If you have not got the shot, take it. The influenza season is going to spring, and there is still plenty of time to protect yourself and your family.
As I reported earlier, flu vaccines have very little risk – and the great potential to avoid serious illness. That’s why Belongia claims that even a certain protection is better than no protection. “[It] still prevents many hospitalizations and deaths,” he said.
Although the vaccine is not a good match for H3N2, it offers better protection against other influenza viruses that go around. And the AP reported that this year greet officials expect the milder strains that are better prevented by the vaccine to dominate.

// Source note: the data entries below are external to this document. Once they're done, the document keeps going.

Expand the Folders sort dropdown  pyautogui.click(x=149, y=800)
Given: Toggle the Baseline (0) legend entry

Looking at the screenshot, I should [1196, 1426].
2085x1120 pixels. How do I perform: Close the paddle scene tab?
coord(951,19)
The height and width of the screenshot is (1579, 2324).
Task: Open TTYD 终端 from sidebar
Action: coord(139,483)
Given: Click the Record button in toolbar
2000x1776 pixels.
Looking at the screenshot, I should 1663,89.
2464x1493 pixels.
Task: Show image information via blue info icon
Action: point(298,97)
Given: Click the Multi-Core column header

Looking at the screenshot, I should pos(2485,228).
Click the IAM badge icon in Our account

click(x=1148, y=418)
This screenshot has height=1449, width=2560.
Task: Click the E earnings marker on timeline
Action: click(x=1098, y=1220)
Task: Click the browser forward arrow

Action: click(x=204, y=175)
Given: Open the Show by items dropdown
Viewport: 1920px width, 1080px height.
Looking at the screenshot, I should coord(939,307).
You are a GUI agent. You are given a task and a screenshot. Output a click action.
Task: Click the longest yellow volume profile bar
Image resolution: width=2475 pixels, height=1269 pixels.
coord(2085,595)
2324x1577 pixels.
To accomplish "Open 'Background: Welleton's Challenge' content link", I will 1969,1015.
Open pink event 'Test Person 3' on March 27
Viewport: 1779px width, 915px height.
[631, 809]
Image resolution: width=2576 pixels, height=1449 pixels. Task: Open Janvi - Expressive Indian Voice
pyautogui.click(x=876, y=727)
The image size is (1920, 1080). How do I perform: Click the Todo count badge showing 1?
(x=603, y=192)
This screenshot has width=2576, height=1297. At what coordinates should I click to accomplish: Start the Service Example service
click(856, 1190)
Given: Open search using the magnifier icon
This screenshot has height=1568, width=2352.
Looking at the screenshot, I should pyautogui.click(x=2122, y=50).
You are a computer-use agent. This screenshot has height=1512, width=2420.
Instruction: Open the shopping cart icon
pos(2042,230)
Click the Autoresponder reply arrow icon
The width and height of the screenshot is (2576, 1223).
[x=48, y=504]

Plus, getting the vaccine is not just about protecting yourself; It is about protecting others through the immunity of the crew. “Vaccinated people work essentially as a barrier to outbreaks, because diseases can not pass through them and infect others,” explained my colleague German Lopez. “If a sufficient proportion of the crew is immune, diseases can not be spread to enough people to thrive.” So even if you think you can shake off the flu, you can spread it to more vulnerable people who can not.
Older people, young children, pregnant women and anyone with a compromised immune system are particularly vulnerable to flu. So crew immunity and the vaccine are particularly important for these groups. Last year 80 percent of children’s deaths occurred in non-vaccinated children, according to CDC.
When it comes to treating flu, most people can only wait their illness at home, get a lot of rest and take care not to infect others. However, people in the high risk groups – young children, pregnant women, people over 65, people with other chronic diseases – may want immediate medical and antiviral treatment such as Tamiflu.
Meanwhile, there are other, even simpler things you can do to mitigate your risk of getting the flu or spreading the virus to others. They include good old-fashioned hand wash, cover your mouth when you cough and live at home if you are ill.